His questions became more persistent, and soon I was talking to him of Brehmer, Villemin, Koch and all the others whose discoveries had brought us to our present understanding of the disease. My father listened with rapt attention, but I saw that he became more and more uneasy as I spoke. Soon, however, I recognized that he was dismayed not by what I had learned about TB, but by his own previous ignorance.
“Dr. Ashford did not know of this!” he said. “Your mother, the children-their consumption was a death sentence! I should have sought another physician, a younger man, such as yourself. If we had known of these sanitariums-”
“It still might not have helped-sanitariums only give consumptives a chance to recover. Some people survive, others arrive only to die a few weeks later.”
“But Nathan-your mother, Robert and Daniel-all of them, even Rebecca-they might have lived had we sent Rebecca away?”
“I don’t know. There were so many others in Carrick Hollow who were ill that winter. Perhaps they would have caught TB from Mrs. Gardner, or Jane, or another. We cannot always cure this disease, Papa. I can’t say for certain who would live and who would die. For all that men in my profession have learned, life and death are still in God’s hands.”
He was silent.
“We cannot change the past, Papa. I only hope to save others from the horror our family experienced. In truth, my most difficult battle is not against the disease, but rather the ignorance-the sort of ignorance which allows men like Winston to convince others that the afflicted are beset by vampires. As long as he spouts his nonsense, others will die, because he will have his neighbors believing that spiritual mumbo jumbo-and not infection-are at the root of the disease.”
“You are too kind, John,” he said slowly. “You fail to mention the truly damned. Men like your father, who will be persuaded that barbaric rituals must be performed on the bodies of their dead-”
“Papa, you never believed him. You had other reasons. Do not torture yourself so!”
“There is no escape from it.”
“Then try to find some peace where I have-in helping the living. That is how my mother’s memory is best served-the sooner we educate our neighbors in the truth of this matter, the less influence men of Winston’s stripe will have over them.”
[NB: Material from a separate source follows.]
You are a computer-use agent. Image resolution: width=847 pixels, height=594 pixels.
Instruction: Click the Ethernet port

I was gratified, the next day, to see that he seemed to have dedicated himself to this cause, and that he was to some degree transformed by his devotion to it. Whenever I happened to glance out my office window, I saw my father talking in an animated fashion to any who would hear him. He was a respected member of the community, and had no shortage of listeners. Isaac Gardner was with him, and he, too, seemed to have taken up the banner. By the early afternoon, Mr. Robinson had stopped into my office to ask if what my father said was true-that vampires had nothing to do with consumption, that some people were being cured of it in sanitariums. I verified that it was so, and watched his eyes cloud with tears. “Then what Winston told me to do to Louisa’s body-the ritual-that was all for naught?”
“I’m afraid so,” I said gently.
He swore rather violently regarding Mr. Winston, then begged my pardon, and left. I watched him walk across the street to join the growing crowd that had gathered around my parent. I smiled. My father, Isaac Gardner and Mr. Robinson would all do a better job of convincing the others than I ever could.
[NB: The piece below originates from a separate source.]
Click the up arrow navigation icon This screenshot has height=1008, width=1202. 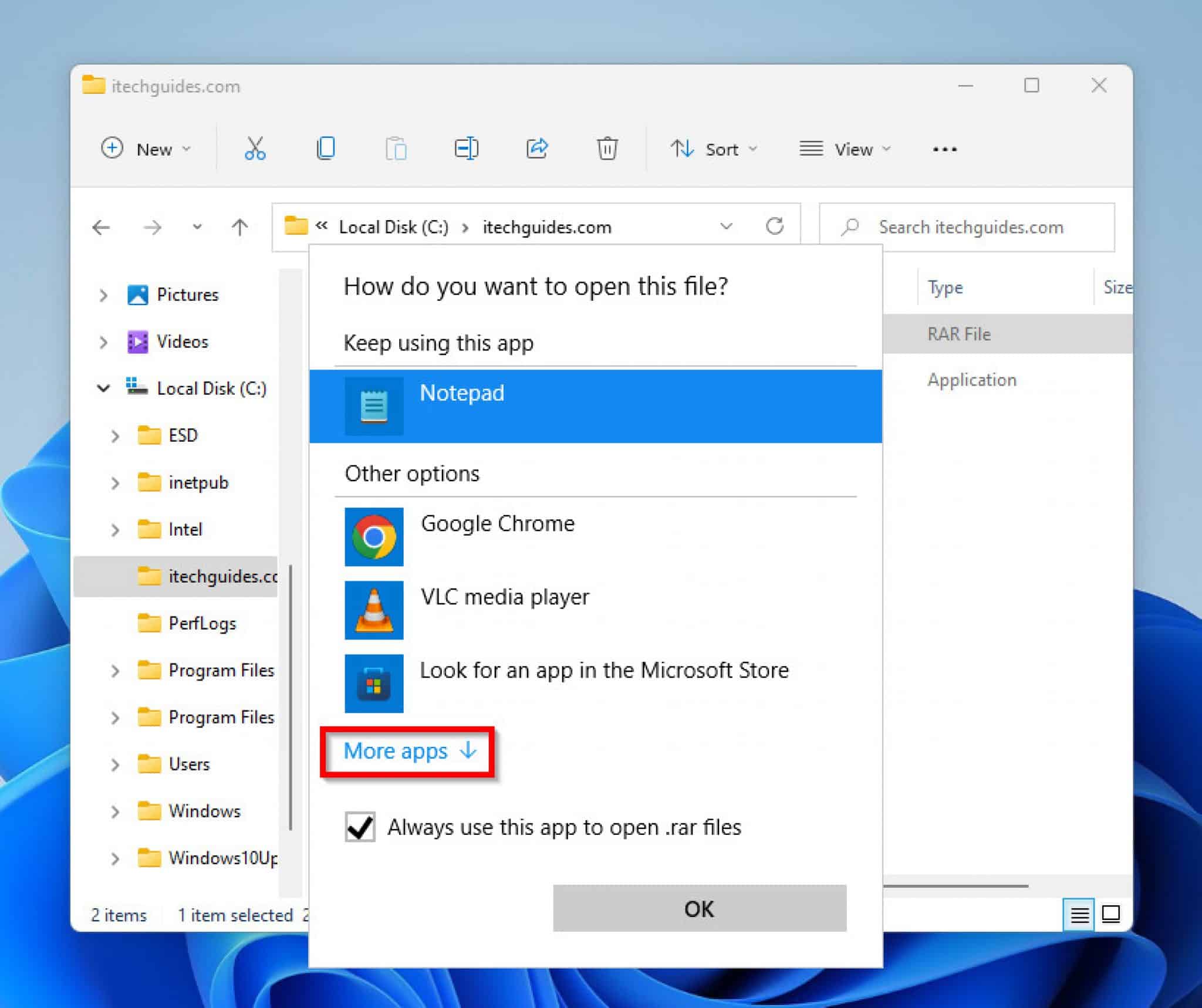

I was vaguely aware that the crowd was moving off down the street, but I was soon caught up in the care of a young patient who had fallen from a tree, and forgot all about vampires and consumption. I set his broken arm, and sent him and his grateful mother on their way. I had just finished straightening my examination room when the door to my office burst open, and my father, Noah, Isaac Gardner, Robinson and a great many others came crowding into the room. They carried between them a man whose face was so battered and clothing so bloodied that I would not have recognized him were it not for a memorable piece of ostentation he was never without-a heavy gold watch chain.